Freedom Farm Gives Animals a Second Chance

When Lisa Miskella, owner of Connecticut-based Freedom Farm Animal Sanctuary, learned about a chicken wandering the streets of a small town in Maine, she knew that she had to help.

Lisa Miskella

“In February of this year, I received a call from a woman in Maine who had found a chicken walking around the neighborhood,” Miskella told TAiLS & toys. “She eventually was able to catch it and bring it home. It was cold and starving. She named the chicken Cardi C. She kept the chicken warm and fed it but she knew she could not keep it. She looked online at different rescues and found us. She thought we would be a perfect fit.”

Miskella drove up to Maine in a snow storm in order to bring Cardi home. When she first laid eyes on her, she could tell that Cardi was a battery hen, bred for the egg laying industry. Her beak was sliced and she had frostbite on her comb. “I kept her in quarantine for 30 days and then she was introduced to the other chickens here at the sanctuary,” recalled Miskella. “Cardi fits in nicely. She is the sweetest little hen—so friendly. She follows me all around the farm.”

Cardi the Chicken

Cardi is just one of many different types of farm animals that have been rescued by Miskella, who knows what it’s like to be given a second chance at life.

“In 2012, I was diagnosed with a rare form of cancer and had to undergo a few operations,” she said. “After a year of treatment and recovery, I looked at life differently. I wanted to do something meaningful with my life. There was no doubt in my mind that it would be working with animals in one way or another.”

After attending a livestock auction, Miskella realized that she wanted to help mistreated farm animals.

“I rescued six goats that night and have been rescuing animals ever since,” she said, adding that in 2018, she set up Freedom Farm Animal Sanctuary, where animals are taken in, examined and given medical treatment as necessary. “They are quarantined for 30 days to make sure they are not contagious with any disease,” said Miskella. “We then begin to rehabilitate them. Some have never known human interaction or what a loving touch feels like.”

Freedom Farm Animal Sanctuary does not put its rescues up for adoption.

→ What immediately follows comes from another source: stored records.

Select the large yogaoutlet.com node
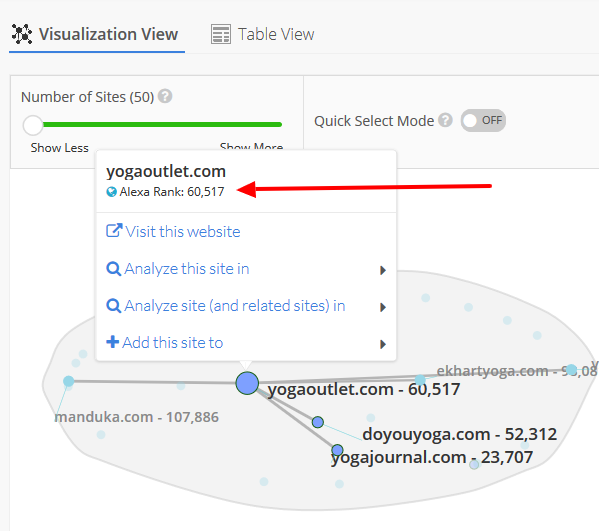The height and width of the screenshot is (531, 599). tap(247, 383)
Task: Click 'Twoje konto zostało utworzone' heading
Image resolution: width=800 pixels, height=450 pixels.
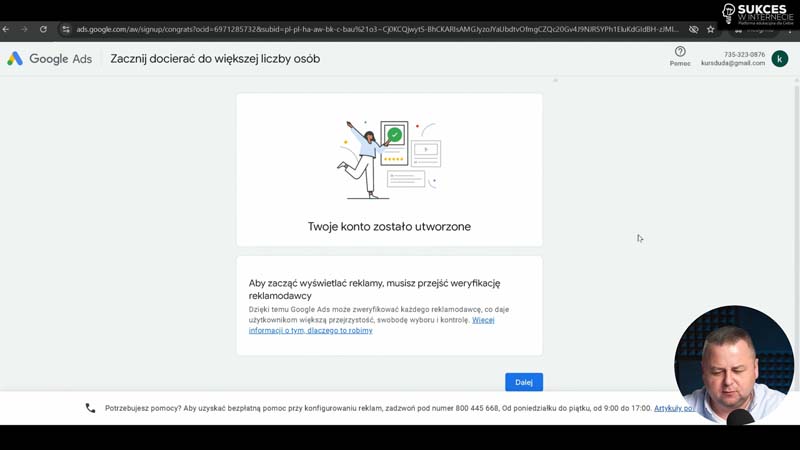Action: tap(389, 227)
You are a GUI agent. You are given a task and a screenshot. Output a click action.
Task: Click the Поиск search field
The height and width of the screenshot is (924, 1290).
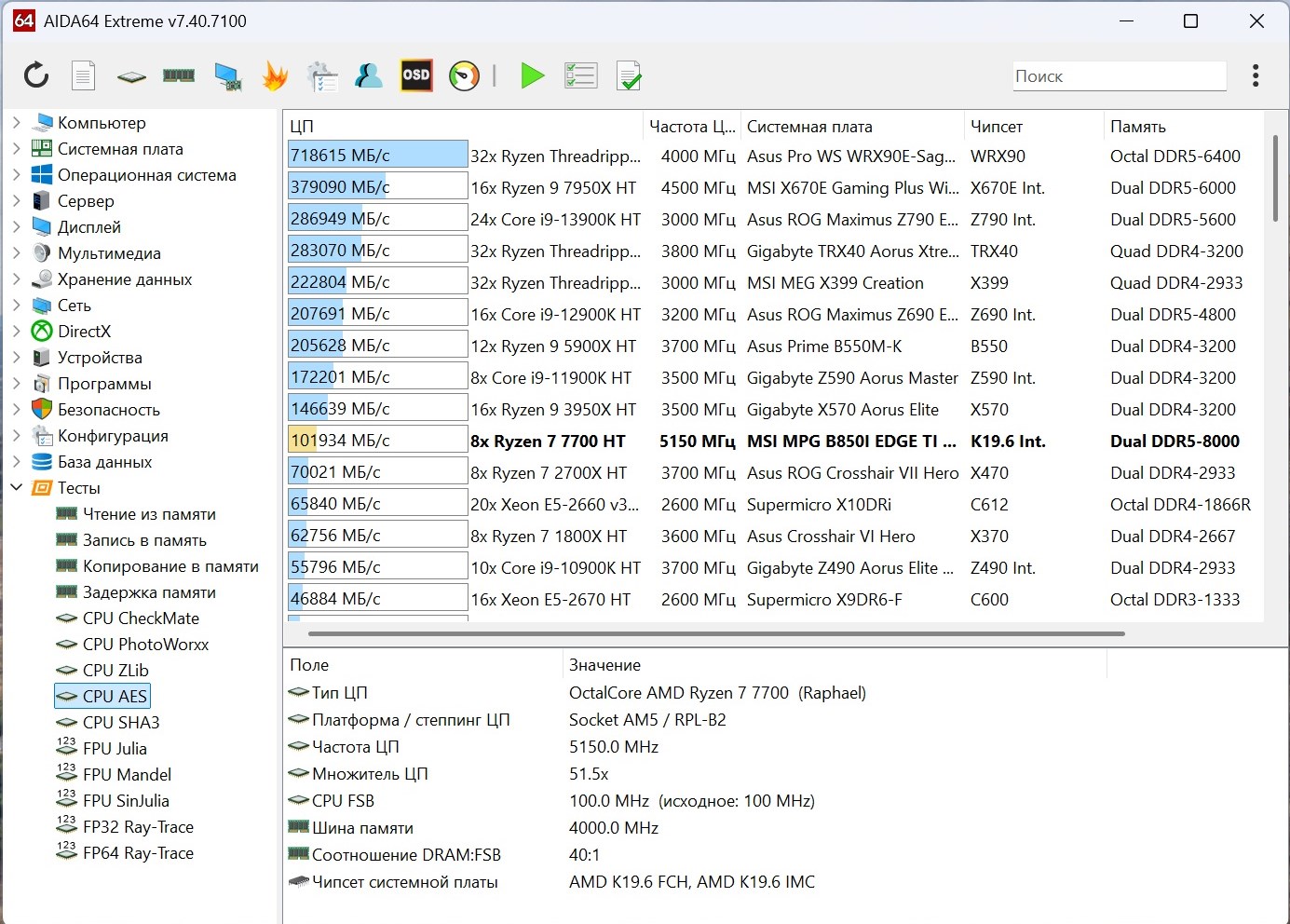[x=1119, y=76]
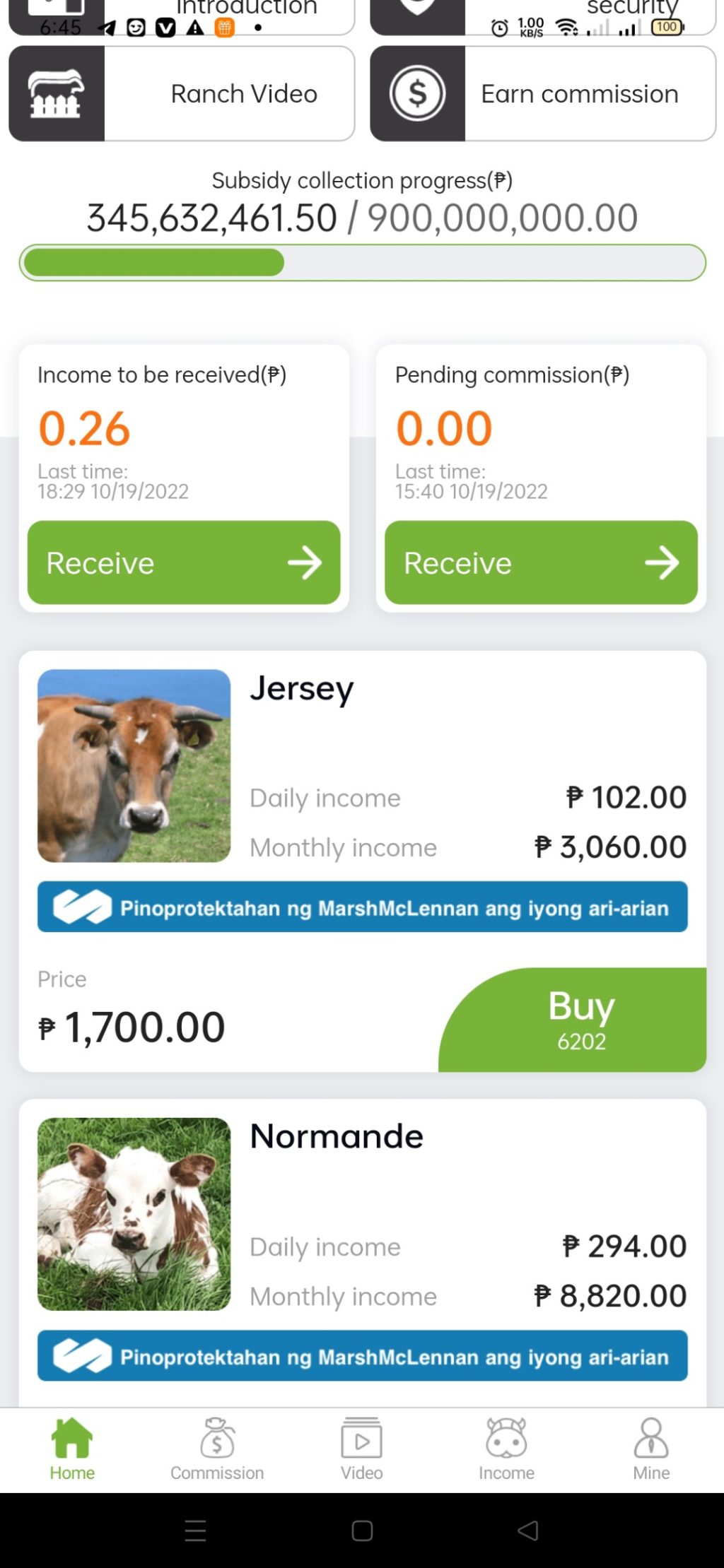Tap the MarshMcLennan banner under Jersey
This screenshot has height=1568, width=724.
[362, 907]
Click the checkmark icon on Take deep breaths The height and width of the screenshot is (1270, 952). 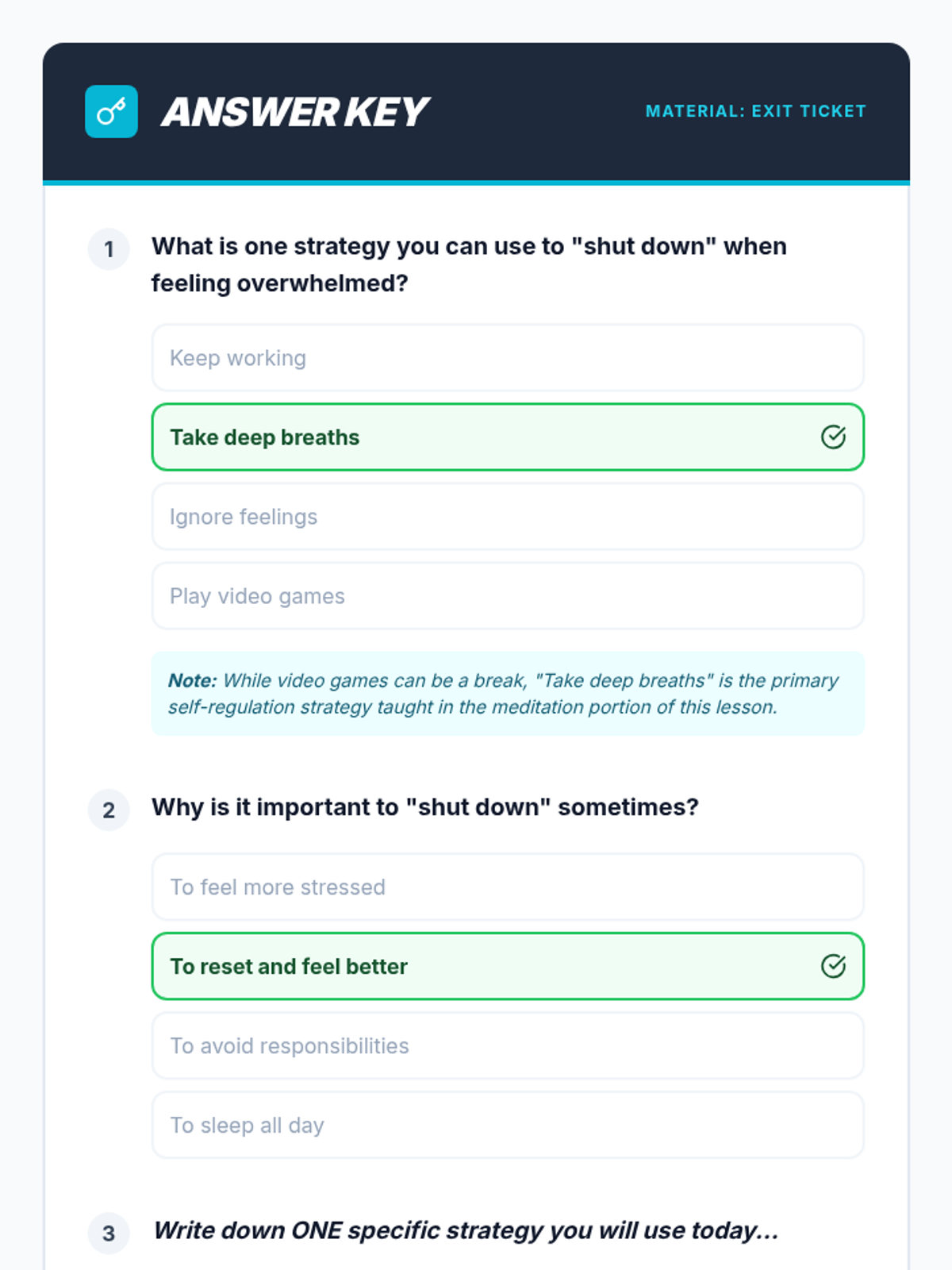coord(833,437)
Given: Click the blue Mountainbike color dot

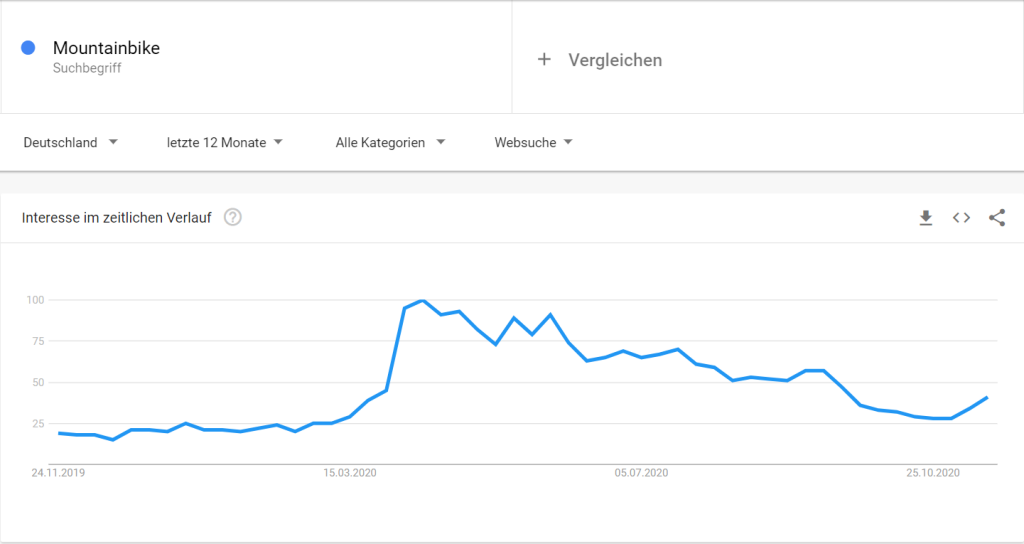Looking at the screenshot, I should (x=28, y=48).
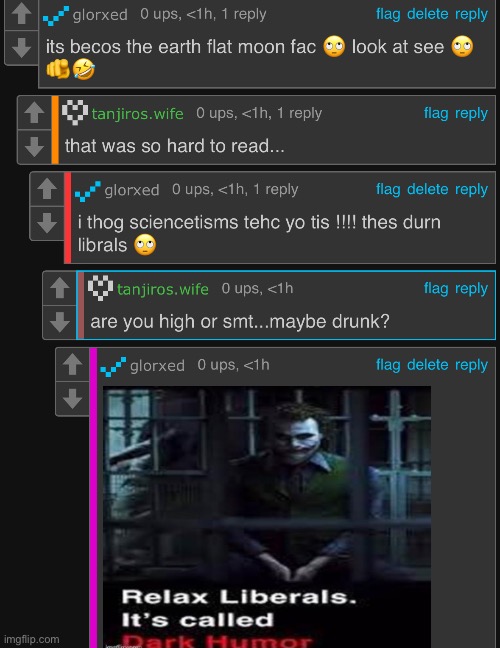Flag the 'sciencetisms' comment

(x=388, y=189)
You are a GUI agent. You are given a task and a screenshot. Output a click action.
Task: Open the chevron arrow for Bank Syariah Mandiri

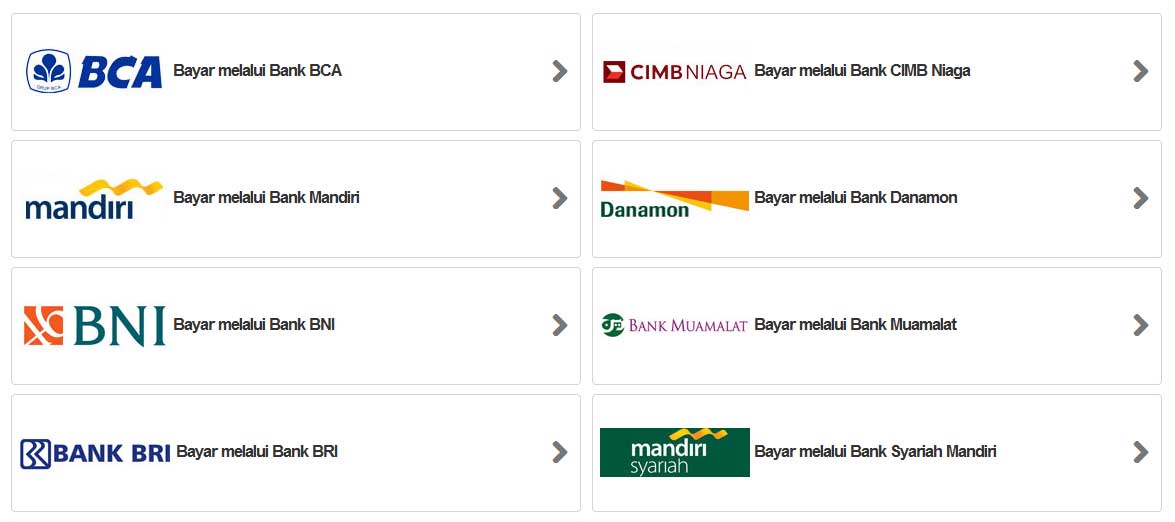[x=1140, y=452]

“We feel our animals have been through enough trauma, pain and suffering,” said Miskella. “Once they arrive here, they will call this their forever home and will live out the rest of their lives free from pain, suffering and fear.”

To raise awareness about farm animal abuse and neglect, Freedom Farm Animal Sanctuary sets up tables at various events and asks veterinarians and pet supply stores to allow them to distribute information. It is also developing programs to educate children and adults on factory farming versus humane farming and what they can do to help. In addition, the sanctuary is planning to purchase land and expand the farm substantially.

“We are planning several fundraising events and have also applied for some grants to help with the cost,” said Miskella. “We are at full capacity right now; expanding to a larger facility would allow us to rescue hundreds of more animals. It takes a lot of money to feed and care for the animals and to build their new barns and shelters. We are hoping that people will hear our story and be willing to help.”